Charlotte Peel, a Policy Officer at the Joint Council for the Welfare of Immigrants (J CWI), an independent UK charity that campaigns for justice in migration law and policy, spoke of the struggle to incorporate rigorous qualitative research in a climate of time and budget constraints facing many smaller charities and NGOs. While the value of including the voices of those affected by legislation within lobbying and campaigning efforts is often recognised, securing funding to undertake in-depth qualitative research that illuminates the thought processes and experiences of a wide range of individuals can often conflict with other priorities.
As a policy officer, she conducts qualitative and quantitative research into the effects of current legislation, including policies that often view people ‘en masse’; dividing, cutting and distinguishing based on race, education, income etc., measures that generalise and dehumanise.

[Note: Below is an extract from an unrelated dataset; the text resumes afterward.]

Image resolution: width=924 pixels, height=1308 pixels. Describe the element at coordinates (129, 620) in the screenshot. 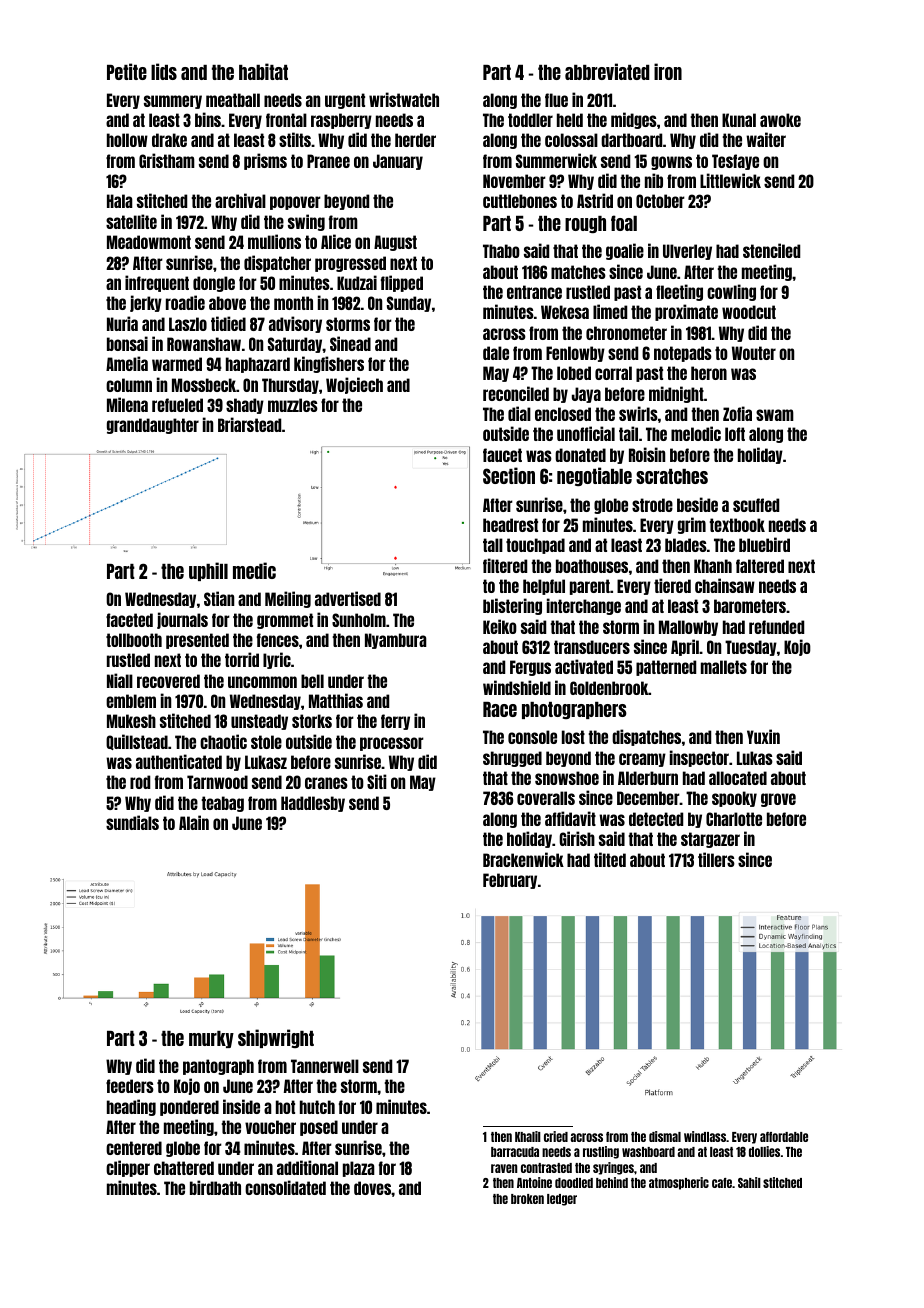

I see `faceted` at that location.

In 2015, Charlotte worked with a team researching the impact of the income threshold to sponsor a partner from outside the EU. Defending a methodology that included semi-structured, open-ended interviews was at times challenging when both time and resources were limited. However, the value of informing policy through a consideration of a range of experiences and addressing the root of the issue, rather than simply reinforcing dominant narratives through undertaking a tick-box exercise, cannot be understated.
‘Selling’ anthropology to larger organisations means being flexible in methodology as well as in terminology. Ethnography, and other qualitative methods, must be open to co-operation with quantitative methods. This means that anthropological method could be used as a scoping method prior to a larger survey or tracker or, perhaps to explain quantified results. Similarly, results must be reported in laymen’s terms that do not explicitly rely on theory or academic literature. Although this may point to a diminishing of rich and appropriately complex ideas that are rooted in the discipline of anthropology, if we are able to prioritise applied insight without completely breaking ties with the theories from which they have developed, anthropology may find itself at the forefront of policy change, technological advancements, and healthcare innovations.